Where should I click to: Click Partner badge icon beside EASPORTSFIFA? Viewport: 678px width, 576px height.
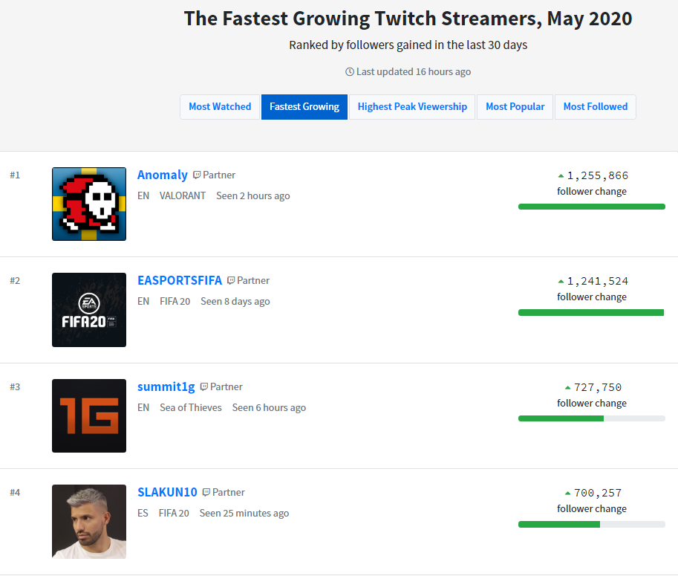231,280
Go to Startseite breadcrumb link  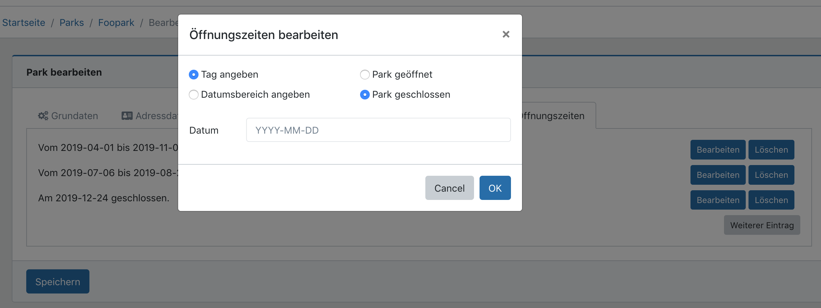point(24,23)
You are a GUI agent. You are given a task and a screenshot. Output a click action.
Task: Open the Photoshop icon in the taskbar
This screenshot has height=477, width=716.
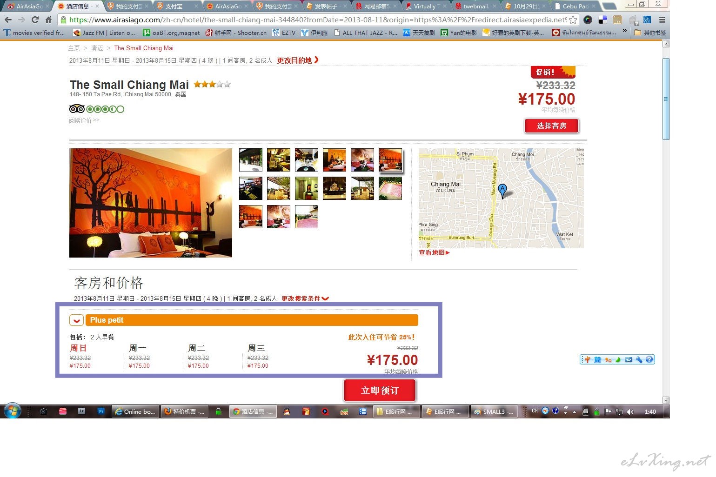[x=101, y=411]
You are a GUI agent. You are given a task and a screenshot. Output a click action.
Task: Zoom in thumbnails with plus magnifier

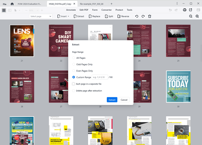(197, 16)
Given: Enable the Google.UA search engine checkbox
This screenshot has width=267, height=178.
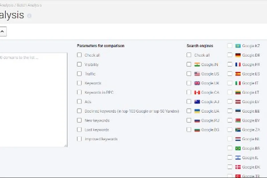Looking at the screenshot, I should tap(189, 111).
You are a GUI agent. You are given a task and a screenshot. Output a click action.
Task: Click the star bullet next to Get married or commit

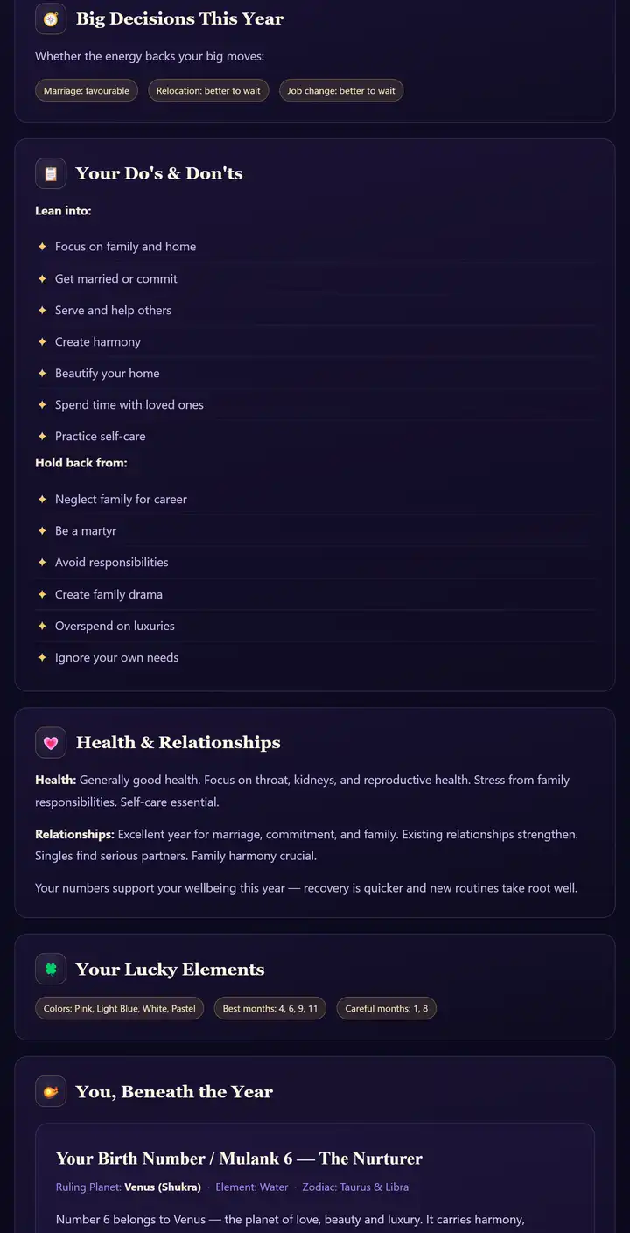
....................
[Problem to solve] Your task is to set down exactly the lines that run from the line holding "Task: Zoom in thumbnails with plus magnifier" through the close of the entries, including both ends. Pictures stay out.

[Output for this task]
Task: Zoom in thumbnails with plus magnifier

(197, 16)
Given: Enable the Google.UA search engine checkbox
This screenshot has width=267, height=178.
Looking at the screenshot, I should tap(189, 111).
You are a GUI agent. You are given a task and a screenshot. Output a click action.
Task: Click the star bullet next to Get married or commit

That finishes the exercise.